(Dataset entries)
%%
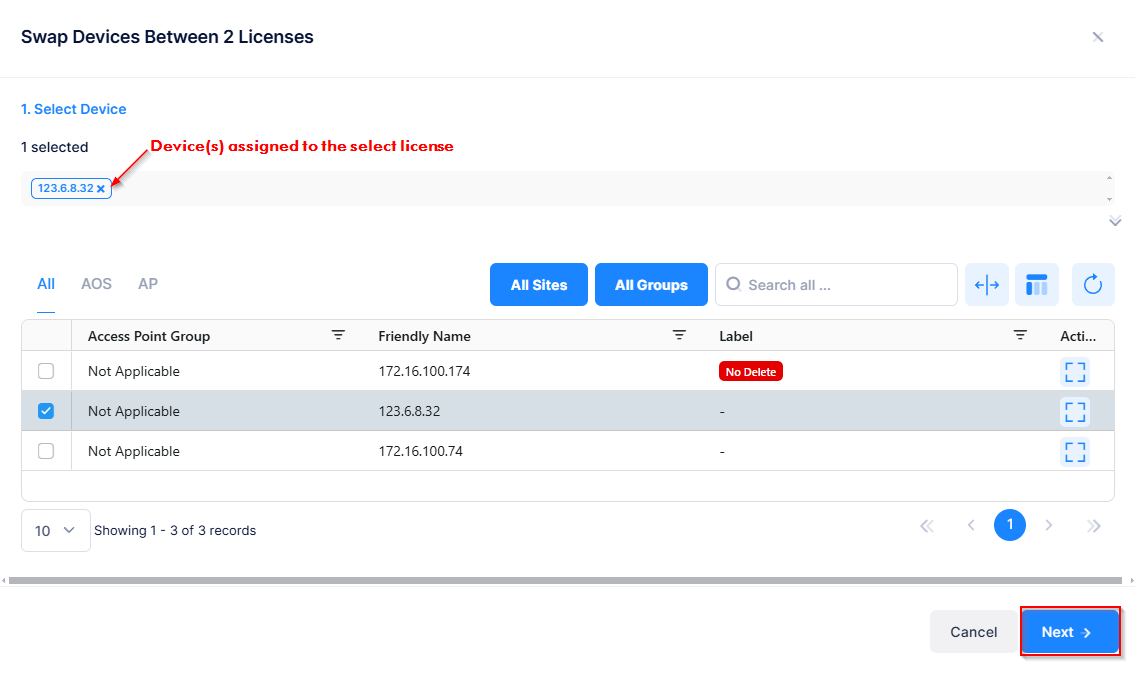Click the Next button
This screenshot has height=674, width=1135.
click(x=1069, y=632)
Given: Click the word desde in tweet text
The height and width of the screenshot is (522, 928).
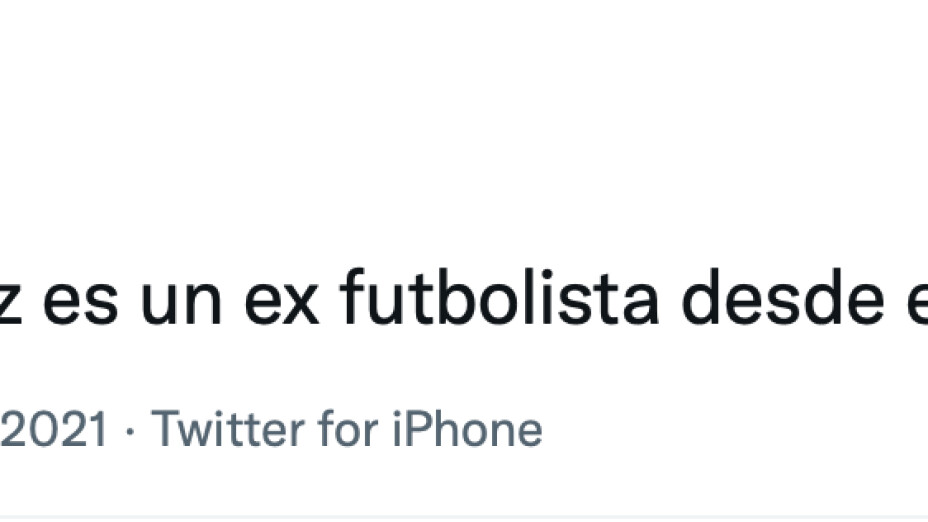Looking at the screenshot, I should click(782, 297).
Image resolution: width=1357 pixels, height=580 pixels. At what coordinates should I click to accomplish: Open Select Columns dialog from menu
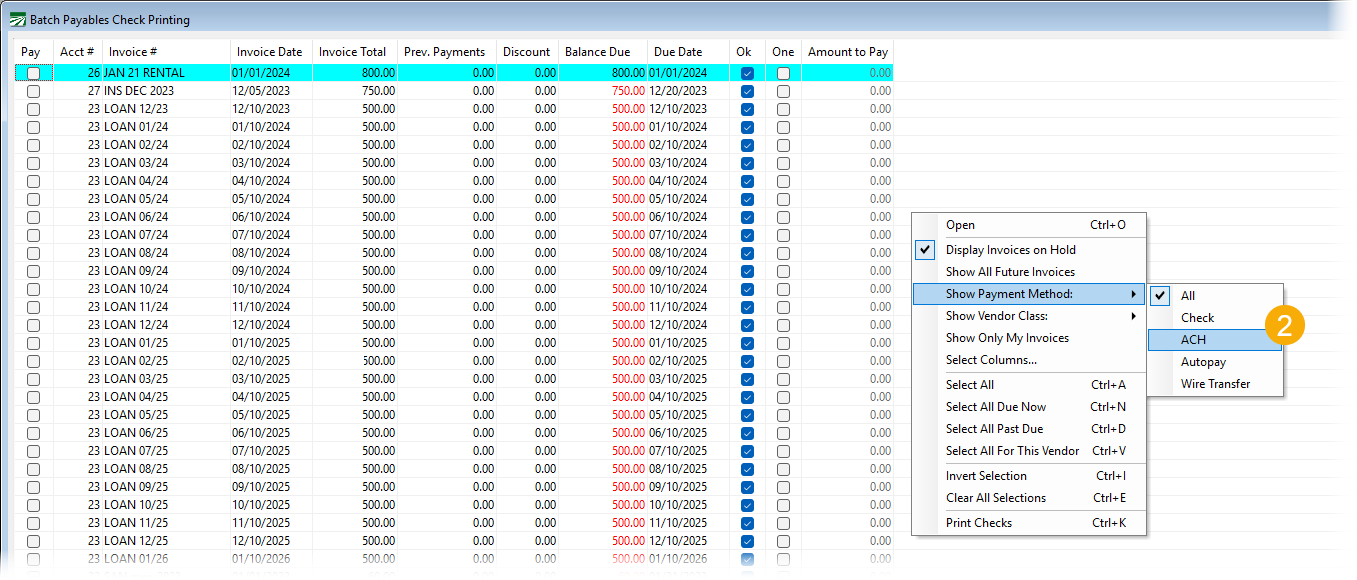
%%
§ What to do: In your reply, please set down exactly the lines from the one containing "Given: Click the word desde in tweet text" through the end of the records, with the pictures left out.

§ Answer box:
Given: Click the word desde in tweet text
The height and width of the screenshot is (522, 928).
Looking at the screenshot, I should click(782, 297).
Image resolution: width=1357 pixels, height=580 pixels. At what coordinates should I click to accomplish: Open Select Columns dialog from menu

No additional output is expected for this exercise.